* _SET TASK 1_
Write out the part of the JIRA comment that begins at the words "Sean Owen commented" and ends after "same across rows.".
* _SET TASK 2_
Answer these questions about the JIRA comment:
(a) Which issue did Sean Owen comment on?
(b) What does the comment say could be excluded to simplify the case?
(c) What should always be the same across rows?

* _DOCUMENT TEXT_
..........
2019-07-16 Thread Sean Owen (JIRA)


[ 
https://issues.apache.org/jira/browse/SPARK-28225?page=com.atlassian.jira.plugin.system.issuetabpanels:comment-tabpanel&focusedCommentId=16886271#comment-16886271
 ] 

Sean Owen commented on SPARK-28225:
---

That's a weird one and I agree with what you expect. The 'nulls last' doesn't 
matter as you demonstrate so you could exclude it to simplify this one. The 
answers are right except that they should always be the same across rows.

I think there's probably some rule that's taking precedence incorrectly that if 
y is null then the result of first(y).over(...) must be null but I can't see 
how that's valid.
..........
* _PROVIDED DATA_

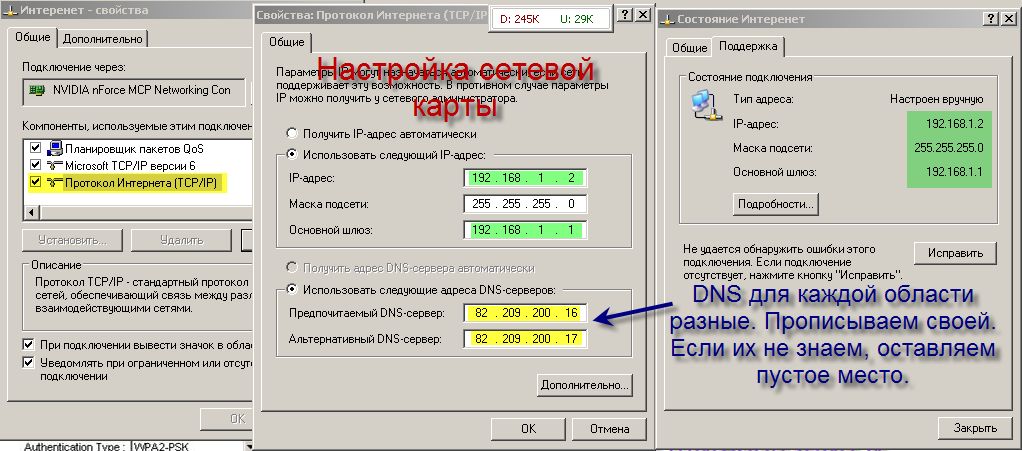Screen dimensions: 1022x451
Task: Open the Общие tab in Состояние Интернет
Action: (689, 47)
..........
* _TASK OUTPUT 1_
Sean Owen commented on SPARK-28225:
---

That's a weird one and I agree with what you expect. The 'nulls last' doesn't 
matter as you demonstrate so you could exclude it to simplify this one. The 
answers are right except that they should always be the same across rows.

* _TASK OUTPUT 2_
(a) SPARK-28225
(b) The 'nulls last'
(c) The answers